#### Activity:
Please give the records below back in full, exactly as shown.

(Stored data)

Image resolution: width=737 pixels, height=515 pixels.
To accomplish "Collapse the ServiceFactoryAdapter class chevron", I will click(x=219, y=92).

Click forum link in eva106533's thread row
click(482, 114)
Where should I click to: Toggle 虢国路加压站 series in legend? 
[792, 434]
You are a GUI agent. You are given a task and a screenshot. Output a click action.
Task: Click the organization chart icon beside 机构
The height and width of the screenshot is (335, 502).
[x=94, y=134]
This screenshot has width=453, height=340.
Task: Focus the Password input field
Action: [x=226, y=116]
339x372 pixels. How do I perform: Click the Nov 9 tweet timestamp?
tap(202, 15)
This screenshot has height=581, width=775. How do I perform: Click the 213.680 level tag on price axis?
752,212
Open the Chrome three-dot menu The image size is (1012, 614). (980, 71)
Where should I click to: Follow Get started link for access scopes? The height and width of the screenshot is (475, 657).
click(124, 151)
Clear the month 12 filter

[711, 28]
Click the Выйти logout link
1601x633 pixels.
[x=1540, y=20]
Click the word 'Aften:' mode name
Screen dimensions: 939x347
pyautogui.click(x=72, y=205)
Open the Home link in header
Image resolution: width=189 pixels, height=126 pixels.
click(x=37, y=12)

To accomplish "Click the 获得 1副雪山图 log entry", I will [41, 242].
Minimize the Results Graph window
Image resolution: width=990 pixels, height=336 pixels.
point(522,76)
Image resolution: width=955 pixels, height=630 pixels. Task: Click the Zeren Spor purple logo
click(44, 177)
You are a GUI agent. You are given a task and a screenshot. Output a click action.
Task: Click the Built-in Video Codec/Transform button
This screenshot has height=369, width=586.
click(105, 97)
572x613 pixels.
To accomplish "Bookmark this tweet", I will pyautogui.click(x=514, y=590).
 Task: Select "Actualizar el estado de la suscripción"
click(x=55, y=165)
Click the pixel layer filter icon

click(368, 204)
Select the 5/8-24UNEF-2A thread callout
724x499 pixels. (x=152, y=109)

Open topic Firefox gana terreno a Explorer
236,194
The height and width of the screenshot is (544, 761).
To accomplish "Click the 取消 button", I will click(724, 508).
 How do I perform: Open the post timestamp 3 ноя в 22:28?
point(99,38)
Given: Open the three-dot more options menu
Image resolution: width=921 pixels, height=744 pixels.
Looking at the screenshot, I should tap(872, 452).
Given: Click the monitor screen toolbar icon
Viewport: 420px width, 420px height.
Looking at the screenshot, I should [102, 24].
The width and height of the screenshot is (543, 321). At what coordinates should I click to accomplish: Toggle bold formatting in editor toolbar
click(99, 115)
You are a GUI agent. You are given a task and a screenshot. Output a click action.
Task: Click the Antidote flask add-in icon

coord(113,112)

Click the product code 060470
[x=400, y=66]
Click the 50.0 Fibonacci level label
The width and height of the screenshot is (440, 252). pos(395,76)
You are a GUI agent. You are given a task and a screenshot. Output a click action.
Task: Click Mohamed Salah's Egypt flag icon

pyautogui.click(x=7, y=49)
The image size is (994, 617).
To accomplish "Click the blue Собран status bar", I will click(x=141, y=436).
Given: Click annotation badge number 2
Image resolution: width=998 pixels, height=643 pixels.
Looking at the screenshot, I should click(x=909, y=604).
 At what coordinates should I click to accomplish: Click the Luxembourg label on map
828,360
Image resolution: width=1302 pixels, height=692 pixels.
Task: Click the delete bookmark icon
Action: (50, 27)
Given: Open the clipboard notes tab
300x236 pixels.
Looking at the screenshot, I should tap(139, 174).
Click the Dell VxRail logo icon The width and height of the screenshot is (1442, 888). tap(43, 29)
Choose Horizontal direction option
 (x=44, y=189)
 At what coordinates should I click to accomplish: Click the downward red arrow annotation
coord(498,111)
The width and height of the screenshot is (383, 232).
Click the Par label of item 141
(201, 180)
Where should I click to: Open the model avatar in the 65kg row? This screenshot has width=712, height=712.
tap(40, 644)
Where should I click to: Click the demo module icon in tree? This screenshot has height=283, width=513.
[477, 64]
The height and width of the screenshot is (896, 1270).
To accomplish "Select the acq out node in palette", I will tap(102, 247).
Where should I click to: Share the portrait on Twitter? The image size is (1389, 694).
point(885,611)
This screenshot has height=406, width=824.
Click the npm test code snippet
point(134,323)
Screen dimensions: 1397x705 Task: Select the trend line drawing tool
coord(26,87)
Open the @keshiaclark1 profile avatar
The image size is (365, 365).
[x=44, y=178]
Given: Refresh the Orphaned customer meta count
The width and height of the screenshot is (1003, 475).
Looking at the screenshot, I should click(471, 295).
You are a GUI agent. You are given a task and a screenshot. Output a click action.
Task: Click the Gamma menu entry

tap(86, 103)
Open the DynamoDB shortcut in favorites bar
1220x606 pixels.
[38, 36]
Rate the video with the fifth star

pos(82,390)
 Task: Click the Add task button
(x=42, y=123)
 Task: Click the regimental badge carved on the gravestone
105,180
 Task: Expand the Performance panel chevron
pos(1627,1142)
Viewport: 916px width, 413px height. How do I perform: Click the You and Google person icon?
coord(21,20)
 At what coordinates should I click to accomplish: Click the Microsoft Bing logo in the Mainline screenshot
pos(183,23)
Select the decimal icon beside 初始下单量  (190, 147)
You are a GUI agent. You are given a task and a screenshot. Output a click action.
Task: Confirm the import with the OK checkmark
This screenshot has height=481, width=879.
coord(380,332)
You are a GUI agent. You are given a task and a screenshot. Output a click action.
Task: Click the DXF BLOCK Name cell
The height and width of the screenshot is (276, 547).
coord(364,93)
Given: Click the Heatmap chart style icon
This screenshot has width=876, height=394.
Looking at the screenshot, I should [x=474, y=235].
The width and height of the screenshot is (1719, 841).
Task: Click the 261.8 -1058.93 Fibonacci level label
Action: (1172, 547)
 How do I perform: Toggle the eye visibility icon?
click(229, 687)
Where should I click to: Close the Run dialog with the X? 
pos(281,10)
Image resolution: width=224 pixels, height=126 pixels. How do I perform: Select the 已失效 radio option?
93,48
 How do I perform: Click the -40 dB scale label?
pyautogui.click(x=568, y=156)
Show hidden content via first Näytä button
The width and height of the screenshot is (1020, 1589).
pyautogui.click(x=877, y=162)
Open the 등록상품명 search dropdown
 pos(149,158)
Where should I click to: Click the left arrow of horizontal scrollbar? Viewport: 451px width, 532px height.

#### Exercise solution:
Image resolution: width=737 pixels, height=515 pixels.
To accomplish "Collapse the ServiceFactoryAdapter class chevron", I will click(x=219, y=92).

Click forum link in eva106533's thread row
click(482, 114)
Where should I click to: Toggle 虢国路加压站 series in legend? 
[792, 434]
You are a GUI agent. You are given a task and a screenshot. Output a click action.
Task: Click the organization chart icon beside 机构
The height and width of the screenshot is (335, 502).
[x=94, y=134]
This screenshot has width=453, height=340.
Task: Focus the Password input field
Action: [x=226, y=116]
339x372 pixels. How do I perform: Click the Nov 9 tweet timestamp?
tap(202, 15)
This screenshot has height=581, width=775. How do I perform: Click the 213.680 level tag on price axis?
752,212
Open the Chrome three-dot menu The image size is (1012, 614). (980, 71)
Where should I click to: Follow Get started link for access scopes? The height and width of the screenshot is (475, 657).
click(124, 151)
Clear the month 12 filter

[711, 28]
Click the Выйти logout link
1601x633 pixels.
[x=1540, y=20]
Click the word 'Aften:' mode name
Screen dimensions: 939x347
pyautogui.click(x=72, y=205)
Open the Home link in header
Image resolution: width=189 pixels, height=126 pixels.
click(x=37, y=12)

To accomplish "Click the 获得 1副雪山图 log entry", I will [41, 242].
Minimize the Results Graph window
Image resolution: width=990 pixels, height=336 pixels.
point(522,76)
Image resolution: width=955 pixels, height=630 pixels. Task: Click the Zeren Spor purple logo
click(44, 177)
You are a GUI agent. You are given a task and a screenshot. Output a click action.
Task: Click the Built-in Video Codec/Transform button
This screenshot has height=369, width=586.
click(105, 97)
572x613 pixels.
To accomplish "Bookmark this tweet", I will pyautogui.click(x=514, y=590).
 Task: Select "Actualizar el estado de la suscripción"
click(x=55, y=165)
Click the pixel layer filter icon

click(368, 204)
Select the 5/8-24UNEF-2A thread callout
724x499 pixels. (x=152, y=109)

Open topic Firefox gana terreno a Explorer
236,194
The height and width of the screenshot is (544, 761).
To accomplish "Click the 取消 button", I will click(724, 508).
 How do I perform: Open the post timestamp 3 ноя в 22:28?
point(99,38)
Given: Open the three-dot more options menu
Image resolution: width=921 pixels, height=744 pixels.
Looking at the screenshot, I should tap(872, 452).
Given: Click the monitor screen toolbar icon
Viewport: 420px width, 420px height.
Looking at the screenshot, I should [102, 24].
The width and height of the screenshot is (543, 321). At what coordinates should I click to accomplish: Toggle bold formatting in editor toolbar
click(99, 115)
You are a GUI agent. You are given a task and a screenshot. Output a click action.
Task: Click the Antidote flask add-in icon

coord(113,112)

Click the product code 060470
[x=400, y=66]
Click the 50.0 Fibonacci level label
The width and height of the screenshot is (440, 252). pos(395,76)
You are a GUI agent. You are given a task and a screenshot. Output a click action.
Task: Click Mohamed Salah's Egypt flag icon

pyautogui.click(x=7, y=49)
The image size is (994, 617).
To accomplish "Click the blue Собран status bar", I will click(x=141, y=436).
Given: Click annotation badge number 2
Image resolution: width=998 pixels, height=643 pixels.
Looking at the screenshot, I should click(x=909, y=604).
 At what coordinates should I click to accomplish: Click the Luxembourg label on map
828,360
Image resolution: width=1302 pixels, height=692 pixels.
Task: Click the delete bookmark icon
Action: (50, 27)
Given: Open the clipboard notes tab
300x236 pixels.
Looking at the screenshot, I should tap(139, 174).
Click the Dell VxRail logo icon The width and height of the screenshot is (1442, 888). tap(43, 29)
Choose Horizontal direction option
 (x=44, y=189)
 At what coordinates should I click to accomplish: Click the downward red arrow annotation
coord(498,111)
The width and height of the screenshot is (383, 232).
Click the Par label of item 141
(201, 180)
Where should I click to: Open the model avatar in the 65kg row? This screenshot has width=712, height=712.
tap(40, 644)
Where should I click to: Click the demo module icon in tree? This screenshot has height=283, width=513.
[477, 64]
The height and width of the screenshot is (896, 1270).
To accomplish "Select the acq out node in palette", I will tap(102, 247).
Where should I click to: Share the portrait on Twitter? The image size is (1389, 694).
point(885,611)
This screenshot has height=406, width=824.
Click the npm test code snippet
point(134,323)
Screen dimensions: 1397x705 Task: Select the trend line drawing tool
coord(26,87)
Open the @keshiaclark1 profile avatar
The image size is (365, 365).
[x=44, y=178]
Given: Refresh the Orphaned customer meta count
The width and height of the screenshot is (1003, 475).
Looking at the screenshot, I should click(471, 295).
You are a GUI agent. You are given a task and a screenshot. Output a click action.
Task: Click the Gamma menu entry

tap(86, 103)
Open the DynamoDB shortcut in favorites bar
1220x606 pixels.
[38, 36]
Rate the video with the fifth star

pos(82,390)
 Task: Click the Add task button
(x=42, y=123)
 Task: Click the regimental badge carved on the gravestone
105,180
 Task: Expand the Performance panel chevron
pos(1627,1142)
Viewport: 916px width, 413px height. How do I perform: Click the You and Google person icon?
coord(21,20)
 At what coordinates should I click to accomplish: Click the Microsoft Bing logo in the Mainline screenshot
pos(183,23)
Select the decimal icon beside 初始下单量  (190, 147)
You are a GUI agent. You are given a task and a screenshot. Output a click action.
Task: Confirm the import with the OK checkmark
This screenshot has height=481, width=879.
coord(380,332)
You are a GUI agent. You are given a task and a screenshot. Output a click action.
Task: Click the DXF BLOCK Name cell
The height and width of the screenshot is (276, 547).
coord(364,93)
Given: Click the Heatmap chart style icon
This screenshot has width=876, height=394.
Looking at the screenshot, I should [x=474, y=235].
The width and height of the screenshot is (1719, 841).
Task: Click the 261.8 -1058.93 Fibonacci level label
Action: (1172, 547)
 How do I perform: Toggle the eye visibility icon?
click(229, 687)
Where should I click to: Close the Run dialog with the X? 
pos(281,10)
Image resolution: width=224 pixels, height=126 pixels. How do I perform: Select the 已失效 radio option?
93,48
 How do I perform: Click the -40 dB scale label?
pyautogui.click(x=568, y=156)
Show hidden content via first Näytä button
The width and height of the screenshot is (1020, 1589).
pyautogui.click(x=877, y=162)
Open the 등록상품명 search dropdown
 pos(149,158)
Where should I click to: Click the left arrow of horizontal scrollbar? Viewport: 451px width, 532px height.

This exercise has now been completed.